Of course, the legal meanings of words don’t always jive with their ordinary applications. That’s true even if a law firm specializing in Indigenous law was among the first to argue that the consent within proposed Land Act changes amounts to a veto.

“The Crown alone will no longer have the power to make the decisions about Crown land.”

McMillan LLP

“Under the amendments being proposed by the B.C. government, changes will be made to enable agreements with Indigenous groups such that they will be provided a veto power over decision-making about Crown land tenures and/or have ‘joint’ decision making power with the Minister,” stated a Jan. 24 posting on the website of McMillan LLP.

“Where such agreements apply, the Crown alone will no longer have the power to make the decisions about Crown land that it considers to be in the public interest,” the McMillan bulletin noted.

Does Crown have power to make decisions in public interest?

West Coast Environmental Law agreed, but said it “must be understood against the shameful and harmful legacy of impacts of unilateral Crown decision-making on First Nations peoples and territories over the past 150 plus years.”
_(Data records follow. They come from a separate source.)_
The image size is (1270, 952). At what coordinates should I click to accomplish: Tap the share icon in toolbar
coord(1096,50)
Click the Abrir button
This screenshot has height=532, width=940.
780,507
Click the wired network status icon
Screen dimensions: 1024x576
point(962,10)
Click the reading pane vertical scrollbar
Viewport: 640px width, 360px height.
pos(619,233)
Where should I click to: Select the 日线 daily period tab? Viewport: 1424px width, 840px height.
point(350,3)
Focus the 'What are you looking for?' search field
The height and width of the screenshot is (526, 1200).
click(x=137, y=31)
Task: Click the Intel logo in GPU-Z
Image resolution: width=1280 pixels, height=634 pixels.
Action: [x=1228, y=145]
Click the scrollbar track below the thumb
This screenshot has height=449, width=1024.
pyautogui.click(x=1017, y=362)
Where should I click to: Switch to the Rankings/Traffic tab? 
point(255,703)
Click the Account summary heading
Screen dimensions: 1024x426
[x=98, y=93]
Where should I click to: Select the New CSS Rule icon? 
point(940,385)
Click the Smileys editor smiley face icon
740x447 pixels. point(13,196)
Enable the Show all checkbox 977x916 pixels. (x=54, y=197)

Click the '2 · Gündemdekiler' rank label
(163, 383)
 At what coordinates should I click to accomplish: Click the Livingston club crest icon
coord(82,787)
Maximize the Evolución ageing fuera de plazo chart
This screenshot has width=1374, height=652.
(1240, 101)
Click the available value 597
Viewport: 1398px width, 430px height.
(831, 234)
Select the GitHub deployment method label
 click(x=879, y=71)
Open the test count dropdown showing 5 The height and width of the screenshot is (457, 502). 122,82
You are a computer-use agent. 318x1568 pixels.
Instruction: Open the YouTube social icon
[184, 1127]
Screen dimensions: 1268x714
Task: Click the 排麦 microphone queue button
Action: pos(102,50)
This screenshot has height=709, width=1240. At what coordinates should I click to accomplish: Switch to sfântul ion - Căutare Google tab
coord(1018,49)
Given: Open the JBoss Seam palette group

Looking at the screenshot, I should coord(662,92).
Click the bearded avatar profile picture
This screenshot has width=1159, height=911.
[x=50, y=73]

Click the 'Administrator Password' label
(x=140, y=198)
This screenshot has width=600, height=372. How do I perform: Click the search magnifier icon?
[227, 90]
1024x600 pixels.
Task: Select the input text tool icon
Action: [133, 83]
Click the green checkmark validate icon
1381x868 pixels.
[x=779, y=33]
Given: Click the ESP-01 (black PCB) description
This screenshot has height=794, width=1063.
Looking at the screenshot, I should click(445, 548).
However, if the Crown (read sovereign B.C. government) has no power to make decisions in the public interest, does that mean section 46 of UNDRIP doesn’t provide the balance scholars like Joffe insist it does? Would that not be an impairment of the territorial integrity or political unity of the sovereign entity of B.C.?

Political columnist Vaughn Palmer of the Vancouver Sun opened up this can of worms when he pointed out the NDP government had “quietly launched public consultation” on changes to the Land Act. “The ministry did not publicize the invitation with a news release, suggesting the government is not all that keen to attract attention to the exercise,” Palmer opined.

That touched off the imbroglio, which included attacks on the process of consultation and the proposed amendments themselves from Opposition leader Kevin Falcon of BC United and John Rustad, B.C. Conservative leader, who both voted in favour of DRIPA as MLAs when they belonged to the BC Liberal Party (now the BC United).

BC government ‘put First Nations in the middle unnecessarily’

BC Green Party MLA Adam Olsen, a member of the Tsartlip First Nation slammed both leaders for what he perceived as the hypocrisy of supporting DRIPA but not the Land Act changes. Olsen also criticized the NDP, Lands Minister Nathan Cullen in particular, for their clumsy handling of the consultation process, which “put First Nations in the middle unnecessarily,” according to one of Palmer’s follow up columns. 

The BC government’s handling of the Land Act consultations “put First Nations in the middle unnecessarily.”

Adam Olsen

While Cullen issued a mea culpa when he announced government was suspending its public consultation of the Land Act and pressing pause on new legislation, he took a swipe at critics for their “dog whistles.” That definitely missed the point. It’s possible to support DRIPA and also criticize the government for its handling of the consultation. If the government wasn’t being a little sneaky about it, it was at least incompetent. Times Colonist columnist Les Leyne wondered how Cullen was able to hang on to his cabinet post after the whole sorry episode.

Whenever consultations on changes to the Land Act reopen, whoever is in charge should point explicitly to the parts of B.C.’s DRIPA that show First Nations don’t really have a veto. Unless their actual intention is to give them a veto, which would go beyond section 7 and the last article of UNDRIP.

“Indigenous rights may be subject to limitations or lawful infringement, based on strict criteria that can be objectively determined,” noted Joffe, referencing the article in UNDRIP on limitations being “non-discriminatory and strictly necessary solely for the purpose of securing due recognition and respect for the rights and freedoms of others and for meeting the just and most compelling requirements of a democratic society.” 

Ultimately, it’s up to the B.C. government to come clean, acknowledge the genuine confusion, and resolve the duality of intention. Otherwise the courts will decide.